HDECODE is a decoder specifically written for large vocabulary speech recognition. In contrast to the other tools in HTK there are a number of limitations to its use. See the warnings above.

Similar to HVITE, the best transcription hypothesis will be generated in the Master Label File (MLF) format. Optionally, multiple hypotheses can also be generated as a word lattice in the form of the HTK Standard Lattice File (SLF) format. In the HDECODE tutorial section, a range of different options of using HDECODE and detailed examples are given.

There are two main modes that HDECODE can be run in. The first is full decoding where an $n$-gram language model is used for recognition. The current version of HDECODE supports using word based uni-gram, bi-gram or tri-gram language models. Higher order $n$-gram models, or if the size of the language model is very large, should be applied by rescoring lattices generated using simpler language models. See the HDECODE tutorial section and HLRESCORE reference page for example of lattice expansion by applying additional language models. The second mode that HDECODE can be run in is lattice rescoring. Here, for example, a different acoustic model can be used to rescore lattices.

The acoustic and language model scores can be adjusted using the -a and -s options respectively. In the case where the supplied dictionary contains pronunciation probability information, the corresponding scale factor can be adjusted using the -r option. The -q option can be used to control the type of information to be included in the generated lattices.

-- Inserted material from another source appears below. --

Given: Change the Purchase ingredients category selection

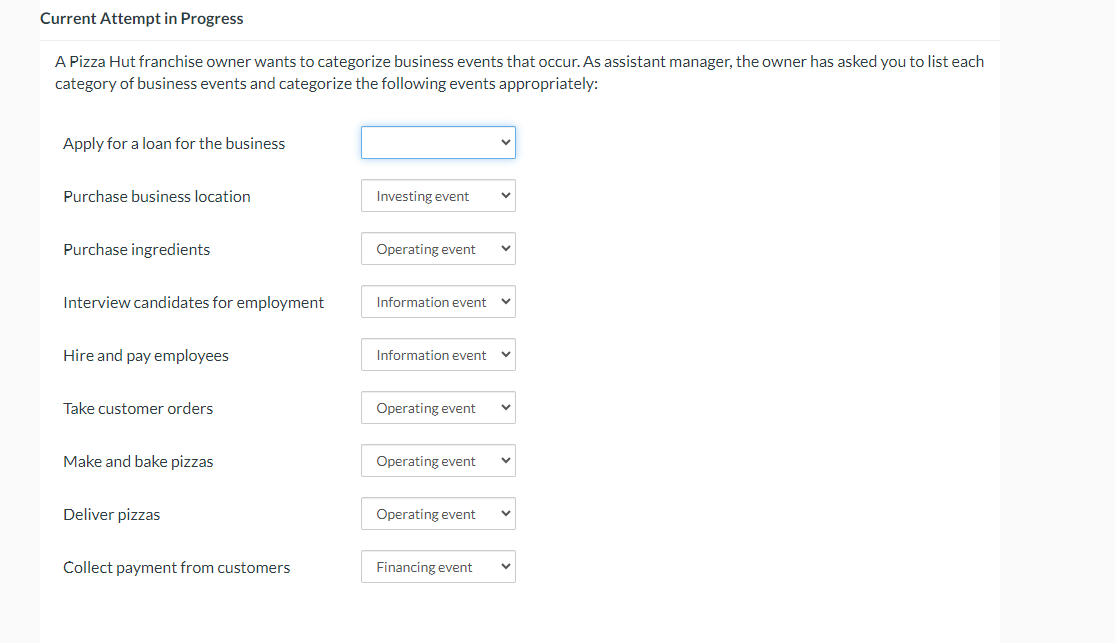Looking at the screenshot, I should pyautogui.click(x=437, y=248).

HDECODE, when compiled with the MODALIGN setting, can also be used to align the HMM models to a given word level lattice (also known as model marking the lattice). When using the default Makefile supplied with HDECODE, this binary will be made and stored in HDECODE.MOD.

When using HDECODE, the run-time can be adjusted by changing the main and relative token pruning beam widths (see the -t option), word end beam width (see the -v option), the maximum model pruning (see the -u option). The number of tokens used per state (see the -n option) can also significantly affect both the decoding time and the size of lattices generated.

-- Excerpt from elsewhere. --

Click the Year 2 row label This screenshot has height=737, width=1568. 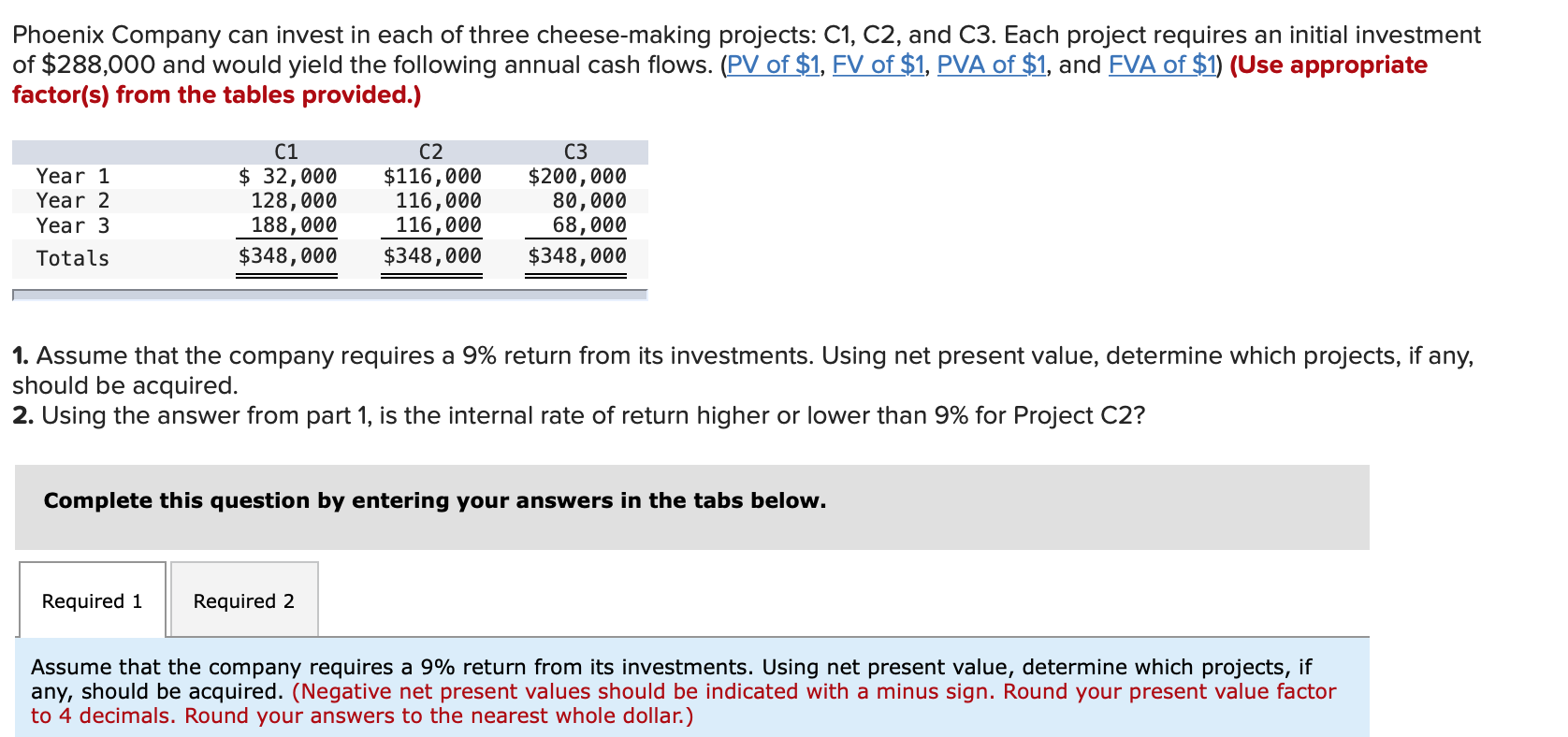pyautogui.click(x=72, y=199)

Decoding with adapted acoustic models is supported by HDECODE. The use of an adaptation transformation is enabled using the -m option. The path, name and extension of the transformation matrices are specified using the -J and the file names are derived from the name of the speech file using a mask (see the -h option). Incremental adaptation and transform estimation, are not currently supported by HDECODE.

HDECODE also allows probability calculation to be carried out in blocks at the same time. The block size (in frames) can be specified using the -k option. However, when CMLLR adaptation is used, probabilities have to be calculated one frame at a time (i.e. using -k 1)^17.5.

HDECODE performs recognition by expanding a phone model network with language model and pronunciation model information dynamically applied. The lattices generated are word lattices, though generated using triphone acoustic models. This is similar to a projection operation of a phone level finite state network on to word level, but identical word paths that correspond to different phone alignments are kept distinct. Note that these duplicated word paths are not permitted when using either HDECODE or HVITE for acoustic model lattice rescoring or alignment. Input word lattices are expected to be deterministic in both cases. The impact of using non-deterministic lattices for the two HTK decoders are different in nature due to internal design differences, but in both cases the merging step to remove the duplicates is very important prior to lattice rescoring or alignment. See HDECODE tutorial page and HLRESCORE reference page for information on how to produce deterministic word lattices.